>> Begin Dataset rows

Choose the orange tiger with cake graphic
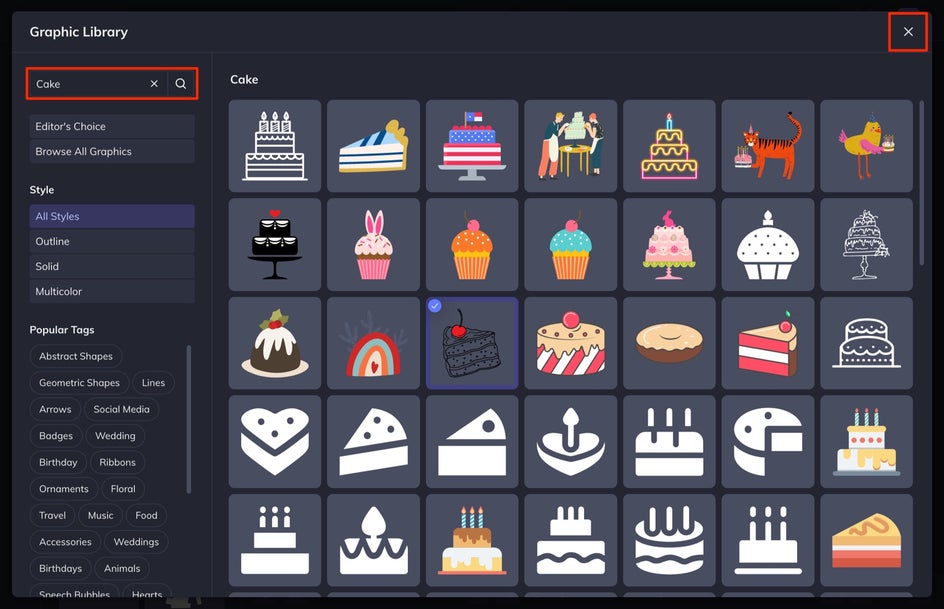Image resolution: width=944 pixels, height=609 pixels. point(768,146)
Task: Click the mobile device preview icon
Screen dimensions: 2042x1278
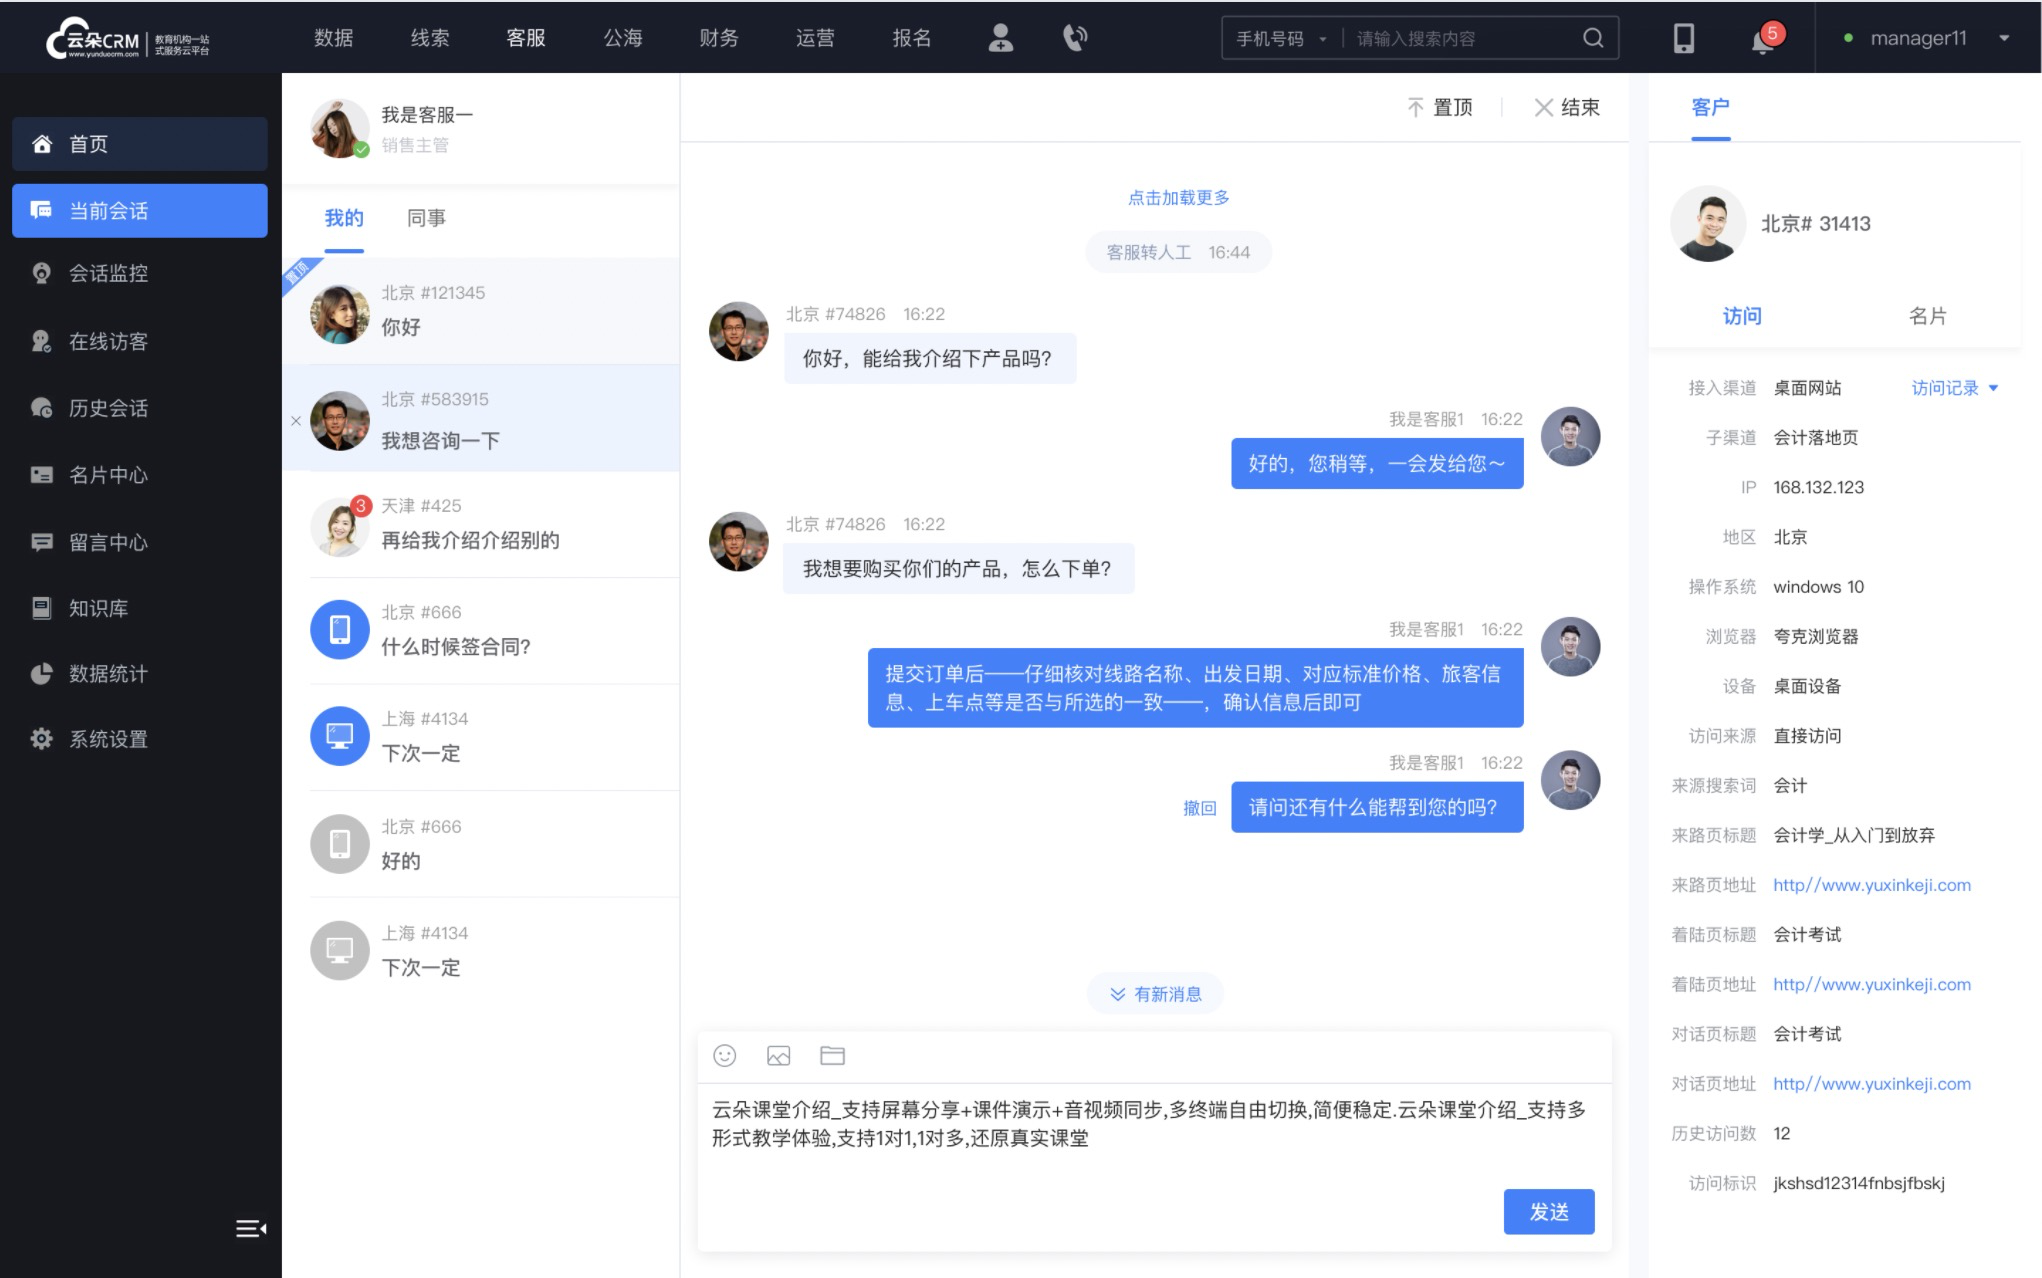Action: 1684,37
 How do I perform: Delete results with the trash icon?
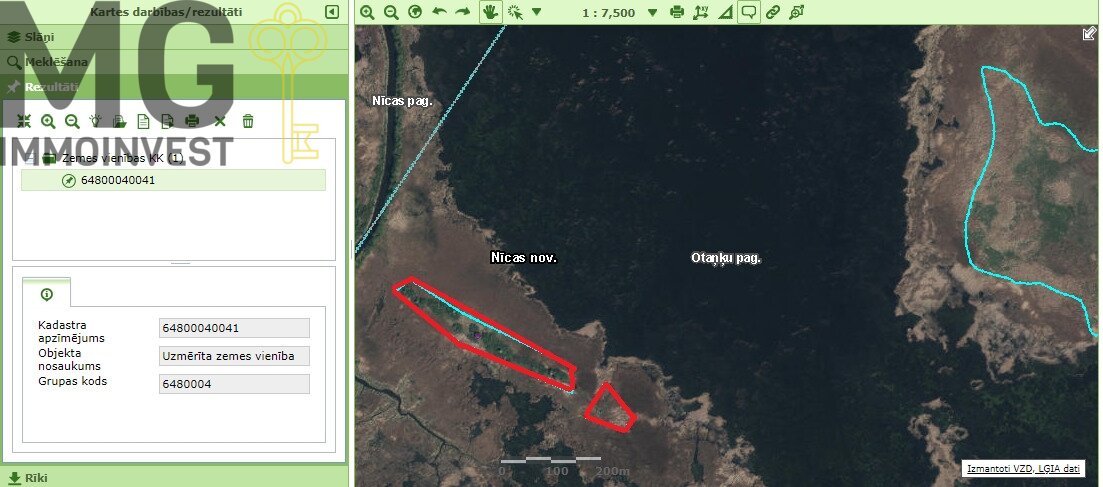coord(248,121)
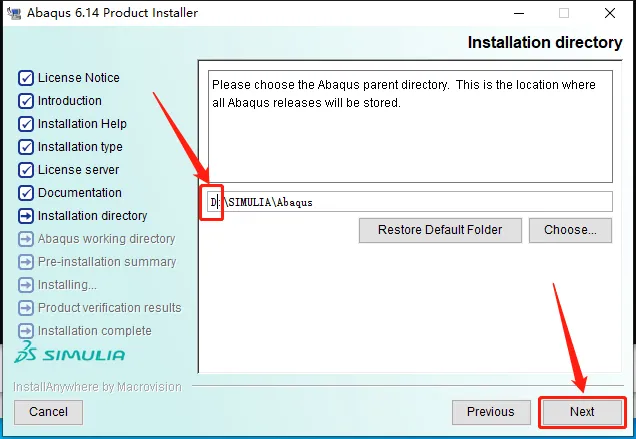Viewport: 636px width, 439px height.
Task: Click the Documentation step checkmark icon
Action: coord(26,193)
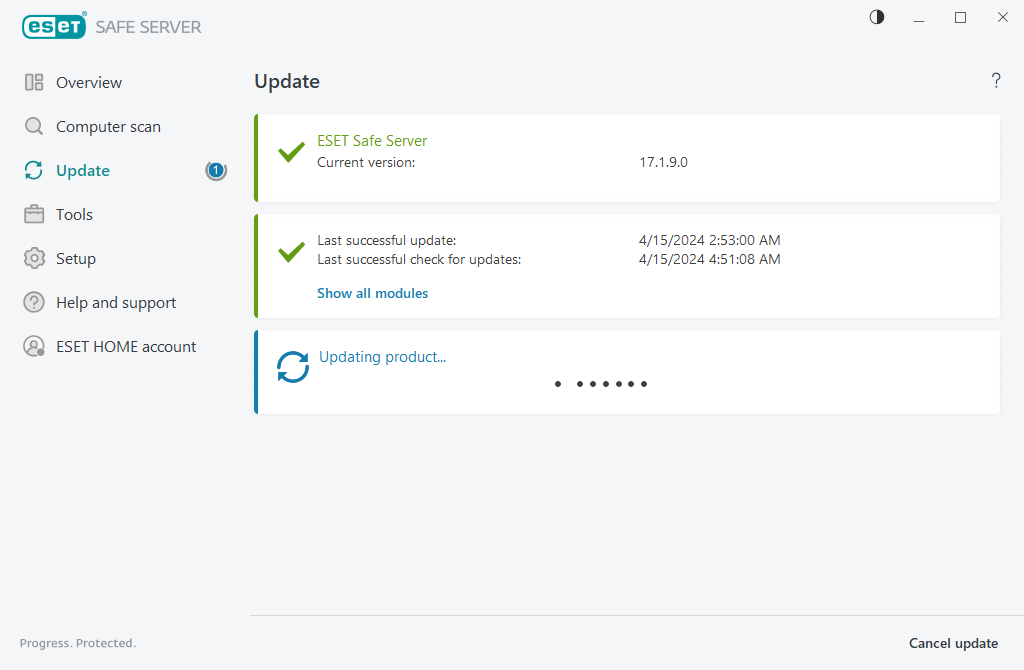Click the Update refresh arrows icon
Image resolution: width=1024 pixels, height=670 pixels.
[x=31, y=170]
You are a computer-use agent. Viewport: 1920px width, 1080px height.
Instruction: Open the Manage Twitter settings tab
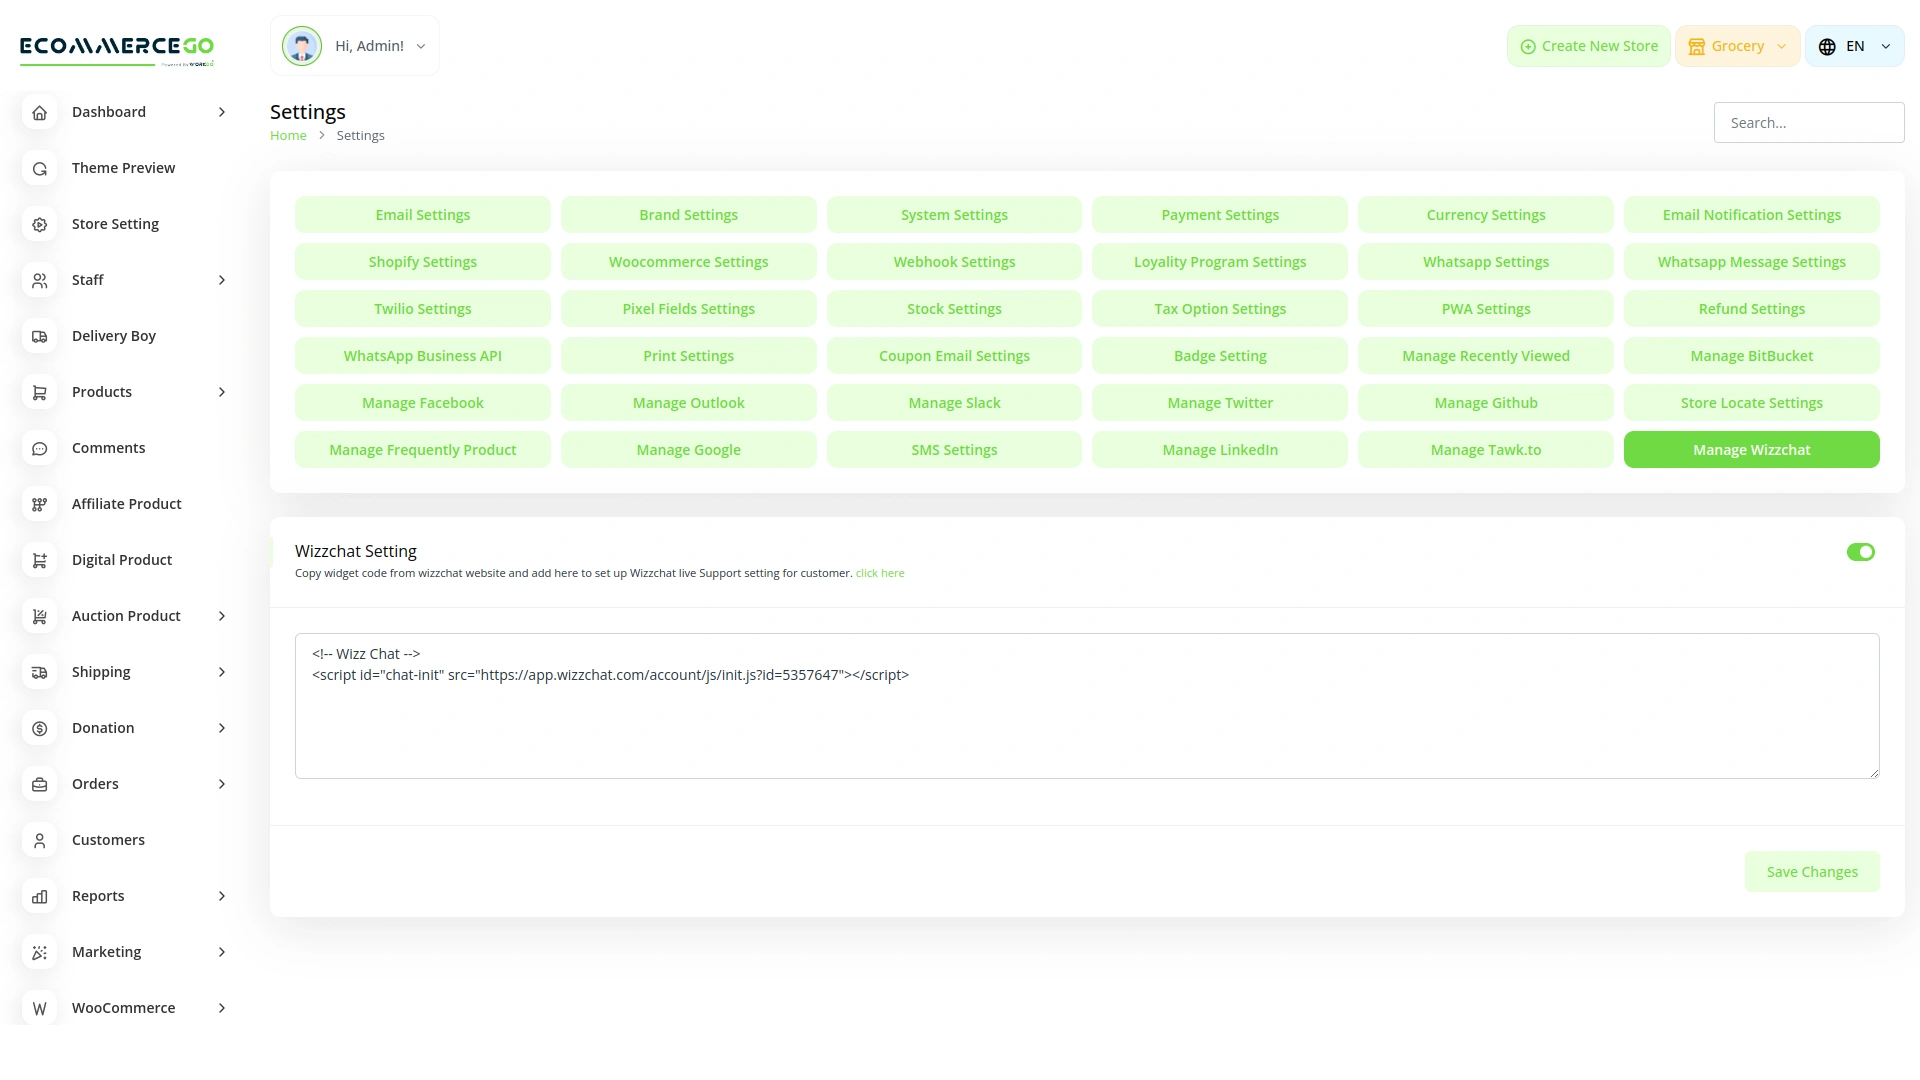[x=1219, y=402]
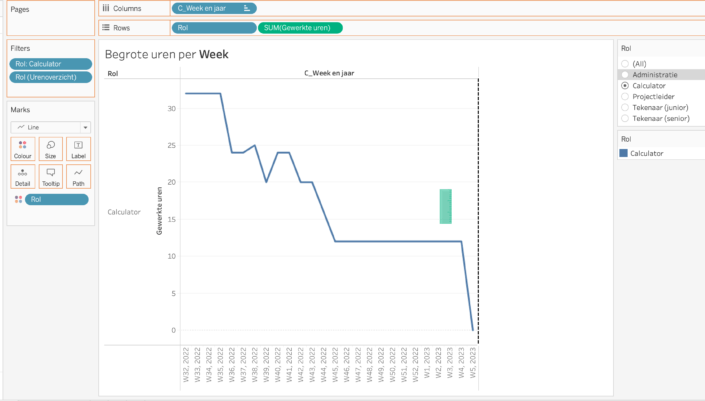Select the Administratie radio option
705x401 pixels.
pos(625,74)
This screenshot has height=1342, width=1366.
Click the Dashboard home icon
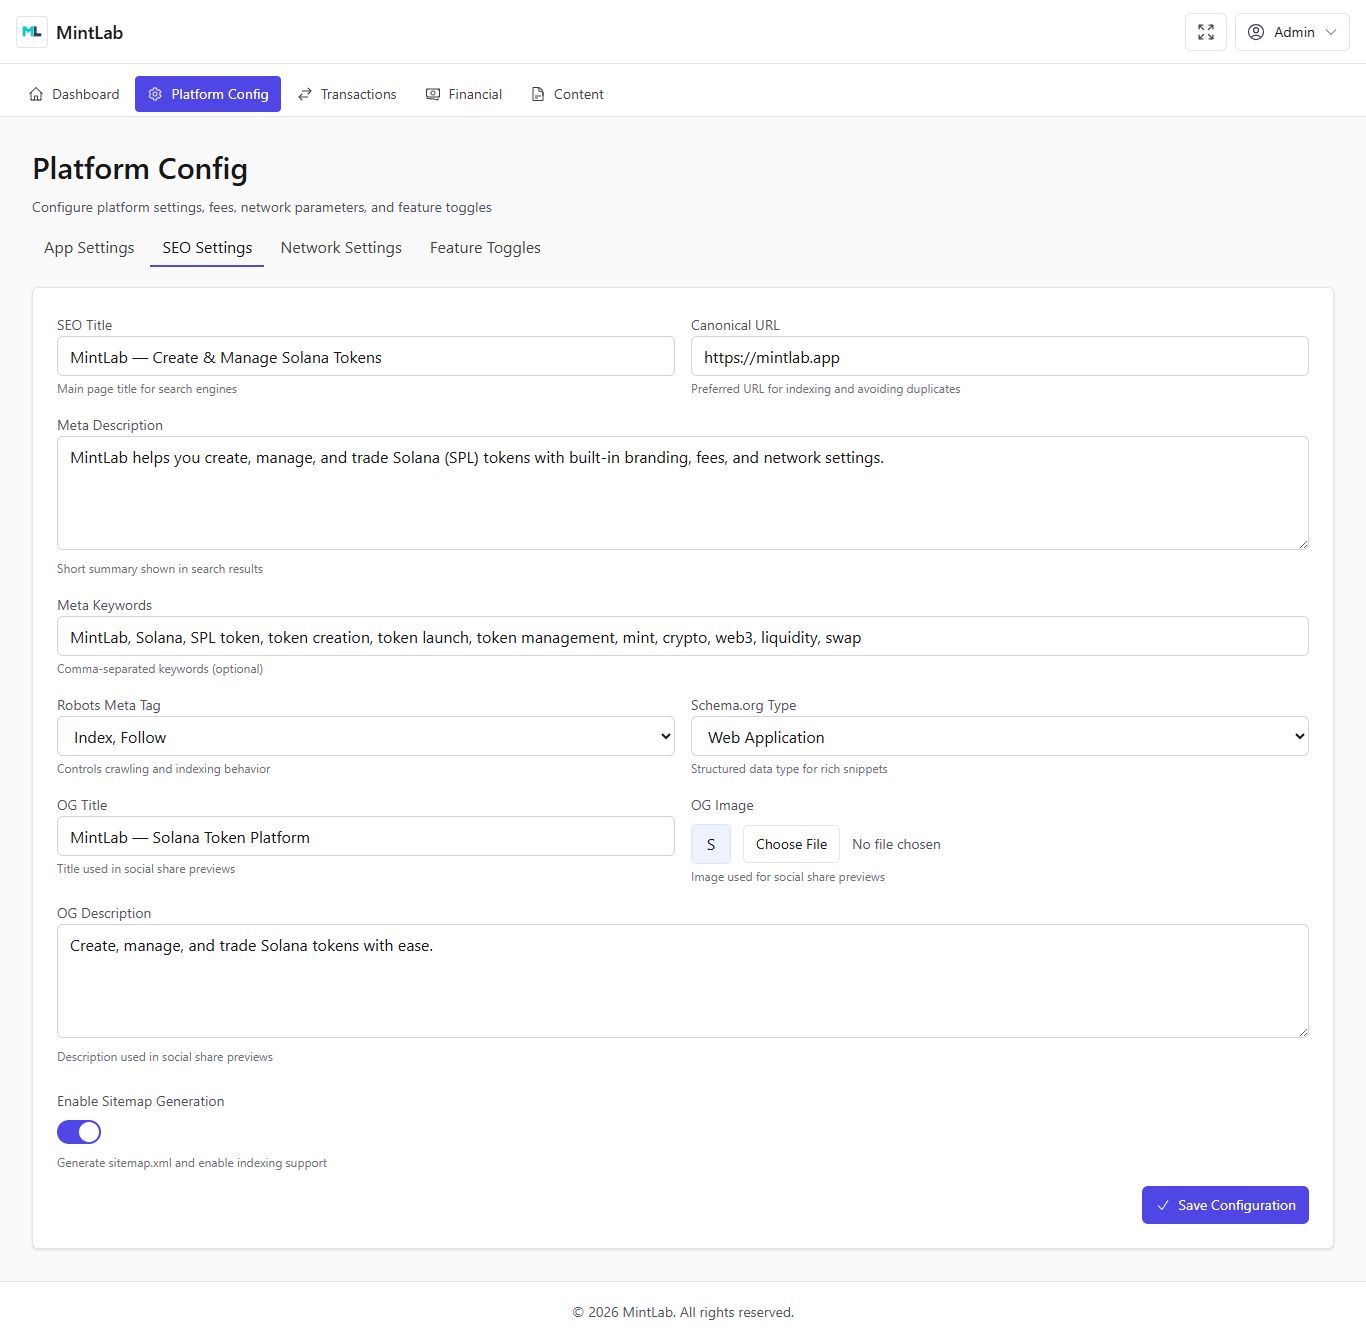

>> End Dataset rows

Work to be completed |
Convert the items into a Markdown table, starting at the line that contains "You are a computer-use" and ending at the last line of the items. Use a "Row" column for the row number and an "Item line" column for the line itself, and leave out blank lines and pictures.

Written solution |
| Row | Item line |
|---|---|
| 1 | You are a computer-use agent. Viewport: 1920px width, 1080px height. |
| 2 | Instruction: Open the Manage Twitter settings tab |
| 3 | [x=1219, y=402] |
| 4 | Select the Administratie radio option |
| 5 | 705x401 pixels. |
| 6 | pos(625,74) |
| 7 | This screenshot has height=1342, width=1366. |
| 8 | Click the Dashboard home icon |